═════ Excerpt to read ═════

Coalition cuts combat brigades by half since peak of US ‘surge’

Iraqi and Coalition forces Order of Battle as of Feb. 28, 2009.

The number of US and allied combat brigades deployed in Iraq has been cut in half since the height of the “surge” in the summer of 2007, while the number of Iraqi security forces has nearly doubled during the same period of time.

The US Department of Defense has announced the reduction of two more US combat brigades during 2009. The announcement also noted the withdrawal of the last non-US coalition combat brigade from Iraq. The UK 20th Armored Brigade starts its departure this month. The reductions will bring the total coalition forces in Iraq from 24 combat brigades at the peak of the “surge” to only 12 in the fall of 2009.

The coalition forces departing or whose deployments are canceled include one of the two US Marine regimental combat teams (USMC brigade equivalent), the UK 20th Armored Brigade, and the US Army 4/82 Brigade Combat Team. The total number of US Stryker brigades will remain at two and will not be reduced as some in the press had speculated. The shift in forces will be done as part of the normal rotation of replacement forces. Between now and September, the changes in brigade counts in each area will be as follows:

Multi-National Division-North: Four brigades remaining, MND-N added a brigade in Kirkuk this winter.

═════ Input ═════

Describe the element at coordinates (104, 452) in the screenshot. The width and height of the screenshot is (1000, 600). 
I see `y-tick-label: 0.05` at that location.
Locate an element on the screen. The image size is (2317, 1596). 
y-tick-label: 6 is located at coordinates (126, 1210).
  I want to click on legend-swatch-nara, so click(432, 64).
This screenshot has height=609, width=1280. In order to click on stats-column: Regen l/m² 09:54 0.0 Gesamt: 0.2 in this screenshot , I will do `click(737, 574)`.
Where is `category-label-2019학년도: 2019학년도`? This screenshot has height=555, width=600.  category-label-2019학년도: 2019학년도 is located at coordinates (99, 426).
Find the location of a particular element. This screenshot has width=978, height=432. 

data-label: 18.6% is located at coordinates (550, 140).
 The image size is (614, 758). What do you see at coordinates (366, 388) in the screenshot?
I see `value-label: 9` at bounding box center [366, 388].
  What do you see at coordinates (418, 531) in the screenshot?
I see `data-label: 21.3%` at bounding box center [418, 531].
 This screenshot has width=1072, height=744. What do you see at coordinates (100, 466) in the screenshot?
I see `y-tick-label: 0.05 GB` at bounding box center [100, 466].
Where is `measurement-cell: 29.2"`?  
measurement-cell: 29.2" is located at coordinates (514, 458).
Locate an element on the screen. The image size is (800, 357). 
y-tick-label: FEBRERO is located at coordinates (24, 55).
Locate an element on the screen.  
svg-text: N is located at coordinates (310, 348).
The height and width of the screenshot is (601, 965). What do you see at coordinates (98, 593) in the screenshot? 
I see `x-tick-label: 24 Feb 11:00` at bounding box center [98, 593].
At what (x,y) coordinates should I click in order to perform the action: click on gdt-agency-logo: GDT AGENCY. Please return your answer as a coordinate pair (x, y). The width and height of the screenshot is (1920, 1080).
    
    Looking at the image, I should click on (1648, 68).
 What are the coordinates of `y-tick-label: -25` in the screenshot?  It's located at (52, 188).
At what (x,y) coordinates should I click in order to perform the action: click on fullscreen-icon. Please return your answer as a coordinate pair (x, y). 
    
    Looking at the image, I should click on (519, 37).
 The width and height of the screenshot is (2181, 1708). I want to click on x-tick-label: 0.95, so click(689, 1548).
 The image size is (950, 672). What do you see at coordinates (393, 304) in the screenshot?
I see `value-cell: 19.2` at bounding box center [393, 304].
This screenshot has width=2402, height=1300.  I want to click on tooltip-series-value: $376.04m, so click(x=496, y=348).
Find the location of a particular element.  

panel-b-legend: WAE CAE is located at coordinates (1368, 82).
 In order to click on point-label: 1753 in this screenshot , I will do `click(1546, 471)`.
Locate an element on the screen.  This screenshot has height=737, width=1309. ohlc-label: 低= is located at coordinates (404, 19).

═════

_Problem set_
[1] Name every coalition force that the article on coalition combat brigades in Iraq lists as departing or as having its deployment canceled.
[2] Transcribe the part of the listing that opens with the line containing "click on fullscreen-icon." and runs through the end of the listing.
The article and the listing were drawn from unrelated sources.

_Answers provided_
[1]
- One of the two US Marine regimental combat teams (USMC brigade equivalent)
- The UK 20th Armored Brigade
- The US Army 4/82 Brigade Combat Team

[2]
At what (x,y) coordinates should I click in order to perform the action: click on fullscreen-icon. Please return your answer as a coordinate pair (x, y). 
    
    Looking at the image, I should click on (519, 37).
 The width and height of the screenshot is (2181, 1708). I want to click on x-tick-label: 0.95, so click(689, 1548).
 The image size is (950, 672). What do you see at coordinates (393, 304) in the screenshot?
I see `value-cell: 19.2` at bounding box center [393, 304].
This screenshot has width=2402, height=1300.  I want to click on tooltip-series-value: $376.04m, so click(x=496, y=348).
Find the location of a particular element.  

panel-b-legend: WAE CAE is located at coordinates (1368, 82).
 In order to click on point-label: 1753 in this screenshot , I will do `click(1546, 471)`.
Locate an element on the screen.  This screenshot has height=737, width=1309. ohlc-label: 低= is located at coordinates (404, 19).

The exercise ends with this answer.